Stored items
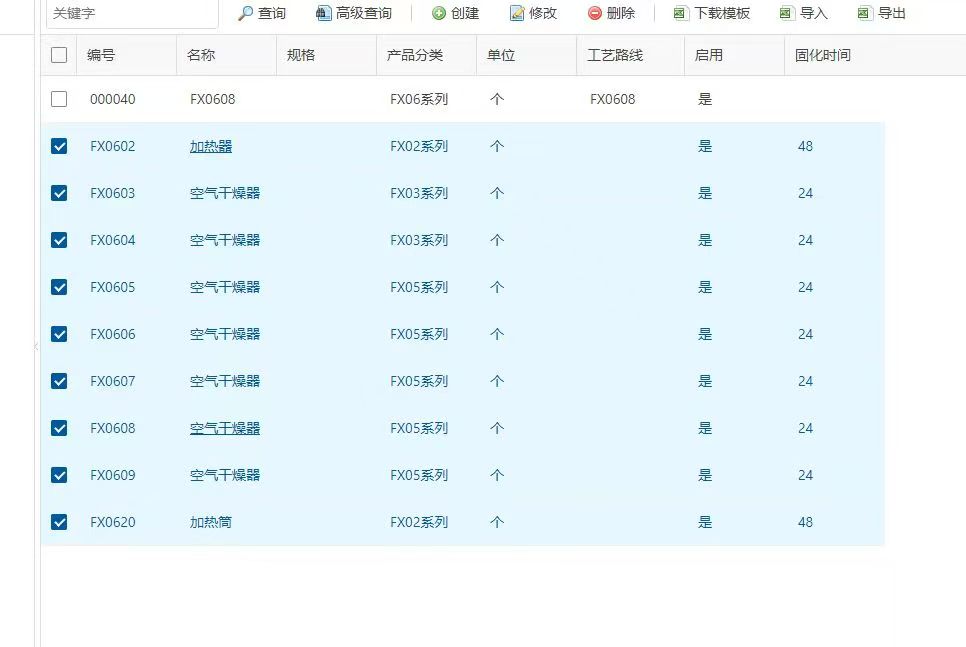Uncheck the FX0602 row checkbox

(x=59, y=146)
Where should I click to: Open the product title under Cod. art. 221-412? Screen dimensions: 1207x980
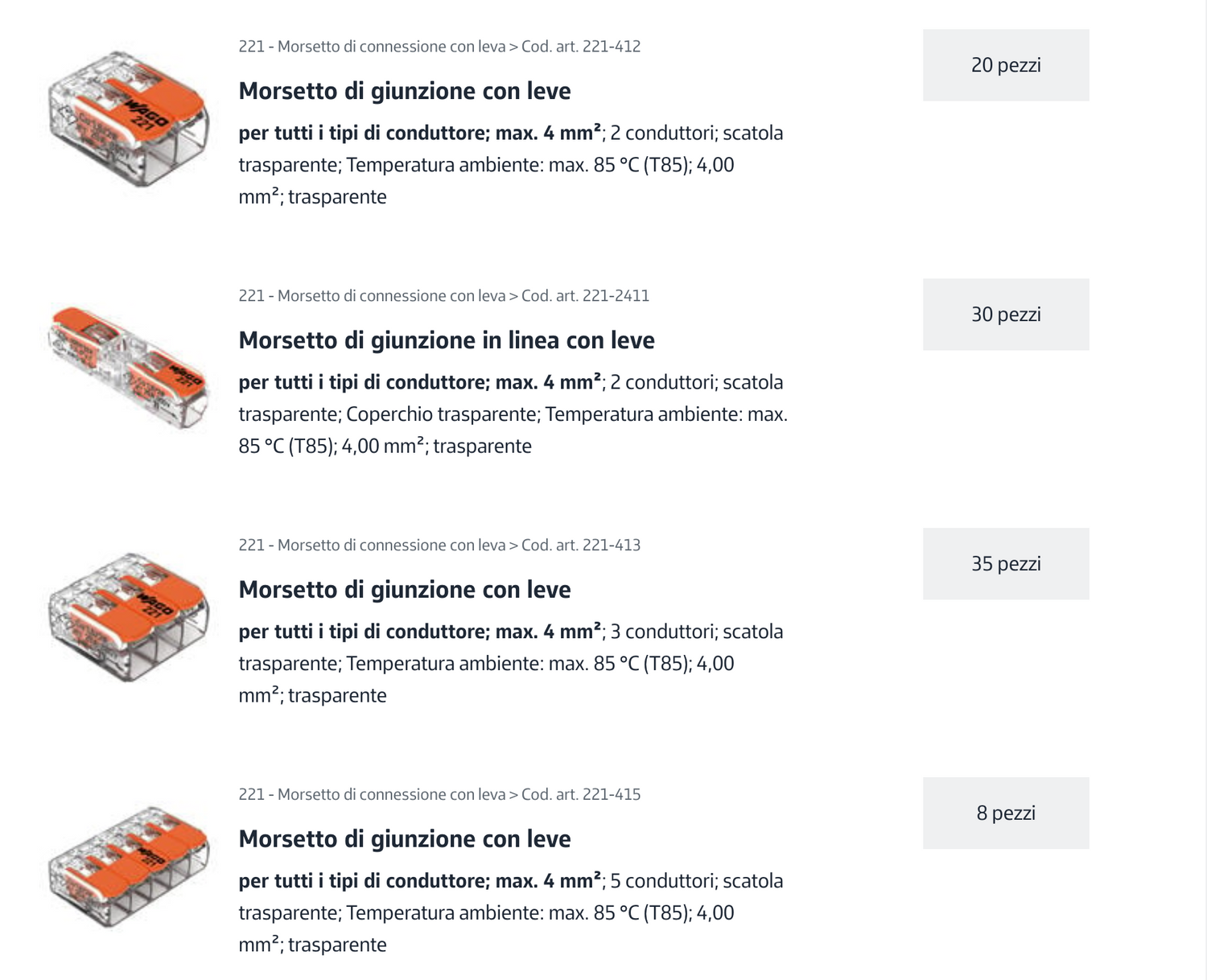tap(405, 91)
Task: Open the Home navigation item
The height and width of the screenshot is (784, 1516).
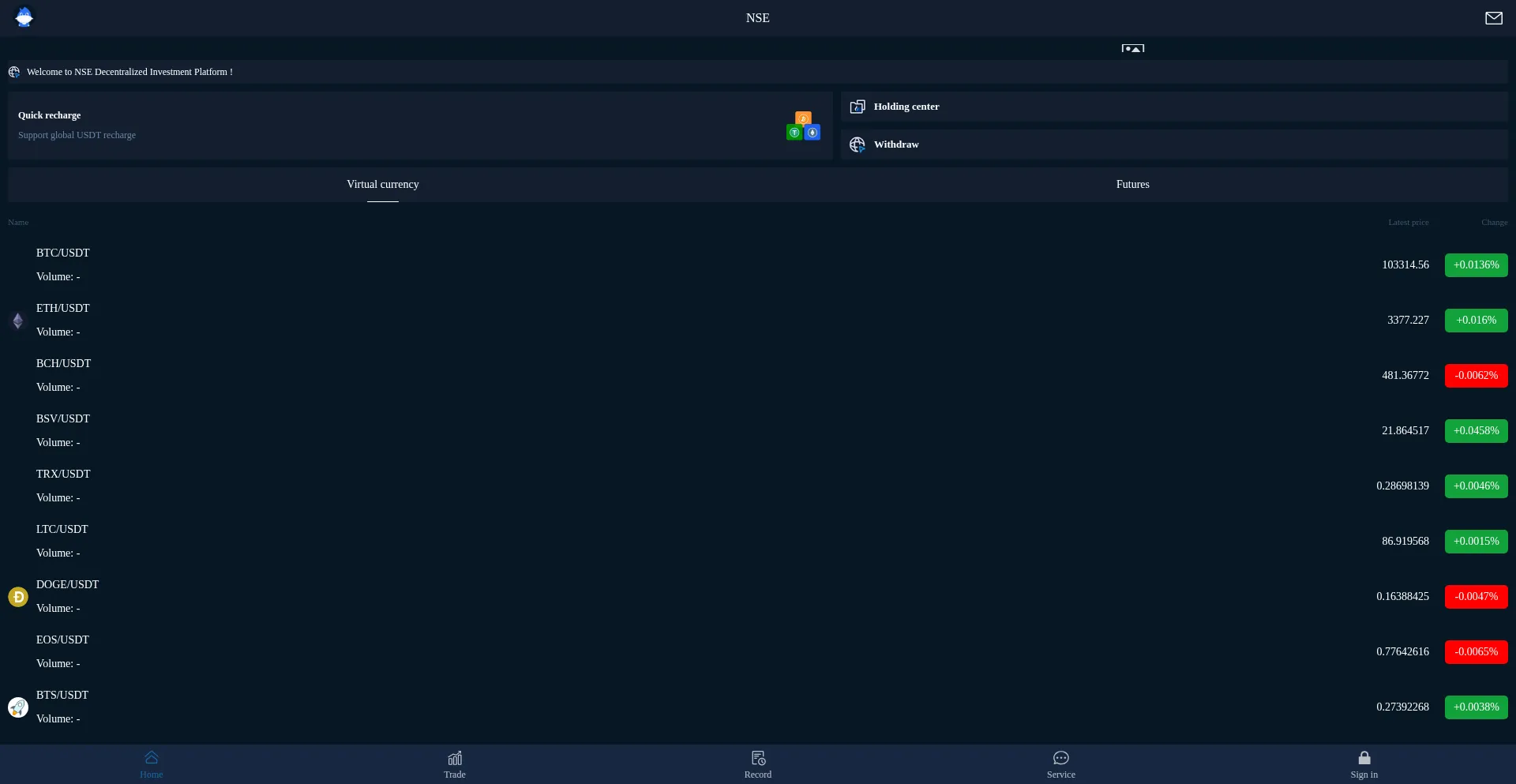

*Task item*: After locating the line containing "Task: Open the Home navigation item" in the entries above, repeat only it and each later line through the end, exactly, without any pictures.

*Written solution*:
Task: Open the Home navigation item
The height and width of the screenshot is (784, 1516).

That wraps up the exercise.